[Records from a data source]

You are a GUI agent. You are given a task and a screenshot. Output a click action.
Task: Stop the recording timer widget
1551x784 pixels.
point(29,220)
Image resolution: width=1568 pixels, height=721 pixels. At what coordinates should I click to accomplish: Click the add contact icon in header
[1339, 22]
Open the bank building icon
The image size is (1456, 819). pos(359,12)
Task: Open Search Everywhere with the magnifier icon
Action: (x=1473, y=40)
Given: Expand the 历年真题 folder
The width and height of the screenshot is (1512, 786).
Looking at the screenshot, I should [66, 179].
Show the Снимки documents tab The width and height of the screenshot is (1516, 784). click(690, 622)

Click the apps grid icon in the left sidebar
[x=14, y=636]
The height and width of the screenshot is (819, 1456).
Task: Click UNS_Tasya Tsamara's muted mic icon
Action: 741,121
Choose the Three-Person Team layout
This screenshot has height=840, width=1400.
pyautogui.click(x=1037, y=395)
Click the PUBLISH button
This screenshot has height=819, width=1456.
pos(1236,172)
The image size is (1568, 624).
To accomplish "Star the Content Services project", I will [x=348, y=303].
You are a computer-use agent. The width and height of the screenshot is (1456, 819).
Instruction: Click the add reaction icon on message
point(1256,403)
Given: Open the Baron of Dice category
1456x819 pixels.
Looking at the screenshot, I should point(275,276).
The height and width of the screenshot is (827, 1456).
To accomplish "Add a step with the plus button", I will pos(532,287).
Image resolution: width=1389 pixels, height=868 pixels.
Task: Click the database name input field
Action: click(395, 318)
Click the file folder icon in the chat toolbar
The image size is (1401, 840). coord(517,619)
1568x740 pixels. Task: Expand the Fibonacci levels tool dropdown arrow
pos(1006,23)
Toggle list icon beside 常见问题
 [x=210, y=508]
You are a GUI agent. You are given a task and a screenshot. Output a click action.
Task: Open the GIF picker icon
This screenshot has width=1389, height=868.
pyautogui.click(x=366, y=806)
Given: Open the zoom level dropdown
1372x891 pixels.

* [GOAL OF THE EXERCISE]:
Each entry given above is to be duplicated exactly.

* [WRITTEN RESPONSE]:
You are a GUI agent. You are given a task and a screenshot. Output a click action.
Task: Stop the recording timer widget
1551x784 pixels.
point(29,220)
Image resolution: width=1568 pixels, height=721 pixels. At what coordinates should I click to accomplish: Click the add contact icon in header
[1339, 22]
Open the bank building icon
The image size is (1456, 819). pos(359,12)
Task: Open Search Everywhere with the magnifier icon
Action: (x=1473, y=40)
Given: Expand the 历年真题 folder
The width and height of the screenshot is (1512, 786).
Looking at the screenshot, I should [66, 179].
Show the Снимки documents tab The width and height of the screenshot is (1516, 784). click(690, 622)

Click the apps grid icon in the left sidebar
[x=14, y=636]
The height and width of the screenshot is (819, 1456).
Task: Click UNS_Tasya Tsamara's muted mic icon
Action: 741,121
Choose the Three-Person Team layout
This screenshot has height=840, width=1400.
pyautogui.click(x=1037, y=395)
Click the PUBLISH button
This screenshot has height=819, width=1456.
pos(1236,172)
The image size is (1568, 624).
To accomplish "Star the Content Services project", I will [x=348, y=303].
You are a computer-use agent. The width and height of the screenshot is (1456, 819).
Instruction: Click the add reaction icon on message
point(1256,403)
Given: Open the Baron of Dice category
1456x819 pixels.
Looking at the screenshot, I should point(275,276).
The height and width of the screenshot is (827, 1456).
To accomplish "Add a step with the plus button", I will pos(532,287).
Image resolution: width=1389 pixels, height=868 pixels.
Task: Click the database name input field
Action: click(395, 318)
Click the file folder icon in the chat toolbar
The image size is (1401, 840). coord(517,619)
1568x740 pixels. Task: Expand the Fibonacci levels tool dropdown arrow
pos(1006,23)
Toggle list icon beside 常见问题
 [x=210, y=508]
You are a GUI agent. You are given a task and a screenshot. Output a click action.
Task: Open the GIF picker icon
This screenshot has width=1389, height=868.
pyautogui.click(x=366, y=806)
Given: Open the zoom level dropdown
1372x891 pixels.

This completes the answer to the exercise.